Java goes through a single compilation step to translate source code (.java) to bytecode (.class). C++ goes through a few more steps to reach binary code. (.exe/.dll)
Source Code (.c) -> PREPROCESSOR -> COMPILER -> Assembly Code (.o)
Assembly Code (.o) -> LINKER (+Libraries) -> Executable Code (.exe/.dll)
The Preprocessor processes # preprocessor directives. For example this will #include the contents of the header file into this position. #define will define pre-processor variables, do substitution and include only relevant #ifdef sections.
The compiler will then translate source code into assembly code, similar to the Java compiler step. This step will catch all syntax errors. The compiler should be able to locate all #include files through the additional include directories specified by the /I command line.
The linker then produces the binary for the assembly code. Linker errors can occur here if the compiled libraries referenced are not found.

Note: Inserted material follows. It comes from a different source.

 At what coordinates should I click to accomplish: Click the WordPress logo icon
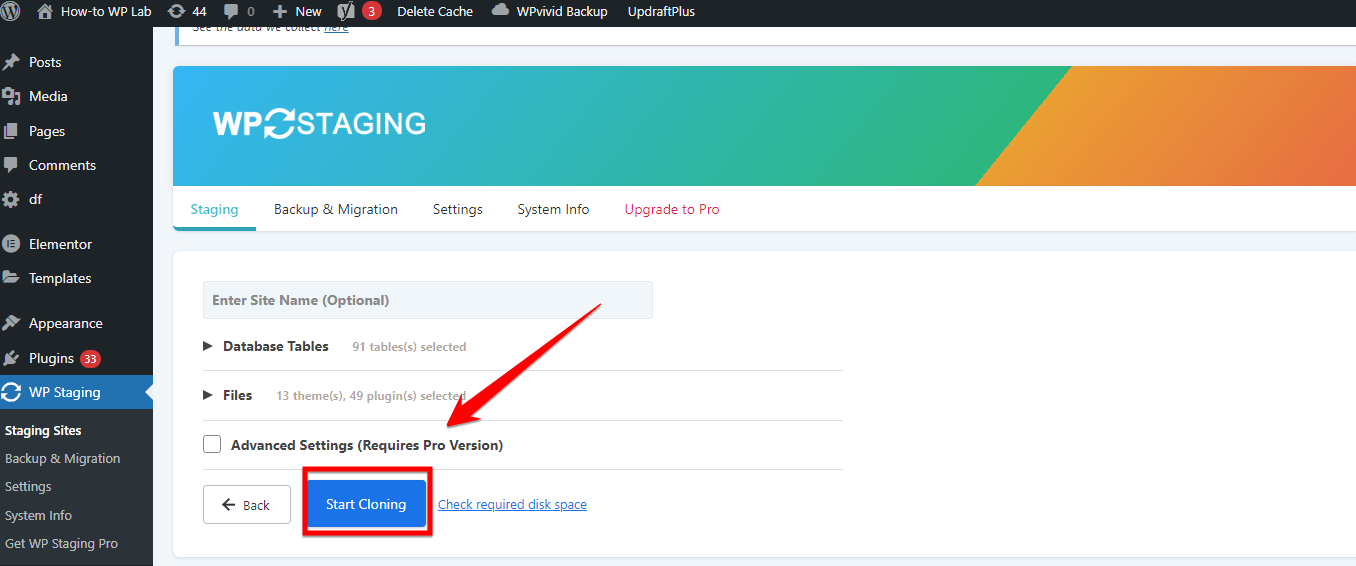(x=11, y=12)
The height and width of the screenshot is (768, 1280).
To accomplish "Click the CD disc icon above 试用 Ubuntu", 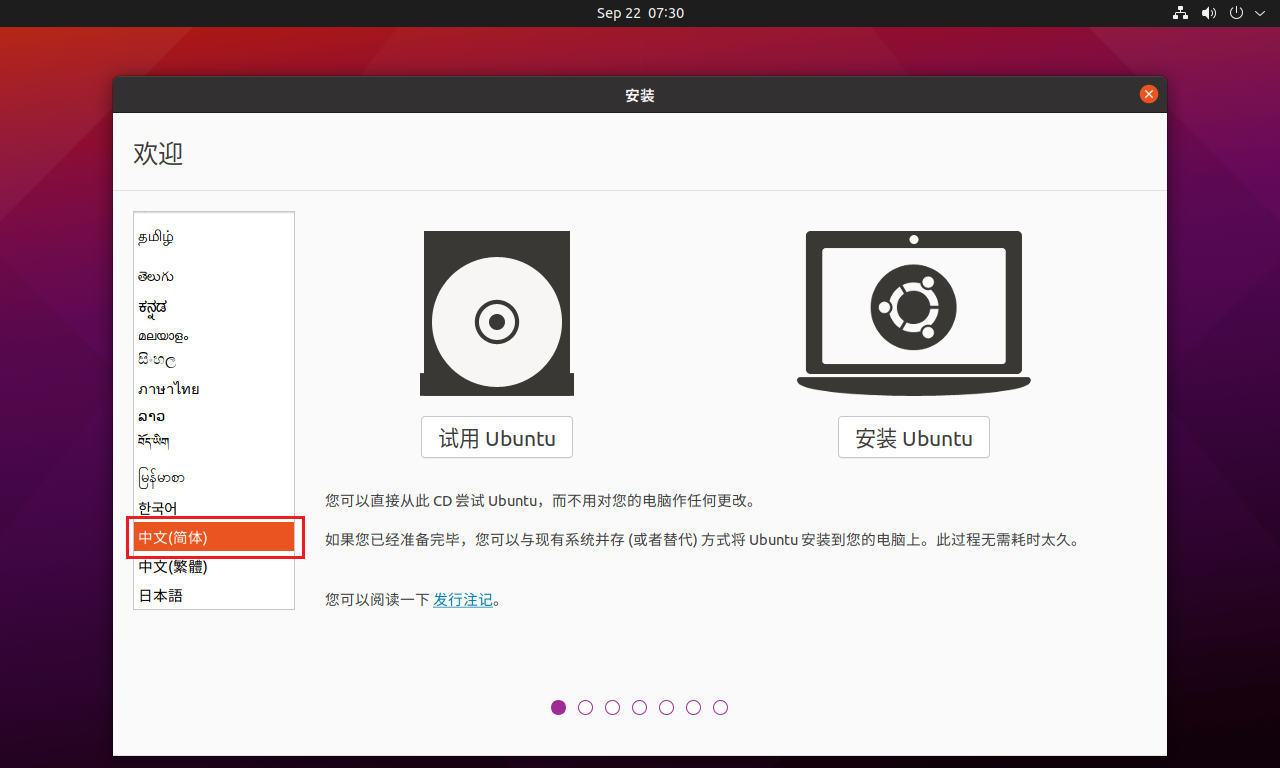I will tap(497, 313).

The end result of a compilation/linking is usually an .exe file, which can be directly executed on a Windows machine. There are also options to create a dynamic library (dll) or a static library (lib). A dynamic library is looked up at runtime, and is usually shared among multiple programs. A static library is compiled into the executable directly, and does not require the existance of the lib during execution. A program referencing a DLL library will be smaller than one referencing a LIB, since the DLL code is located inside the DLL.
To call another method, the method must be “declared” before the calling line. Declaration may mean the actual method implementation, or just a “header” specifying the method name and parameters. Thus the use of #include files often at the top which includes the method definitions so they may be referenced. Actual implementation is later linked using the linker.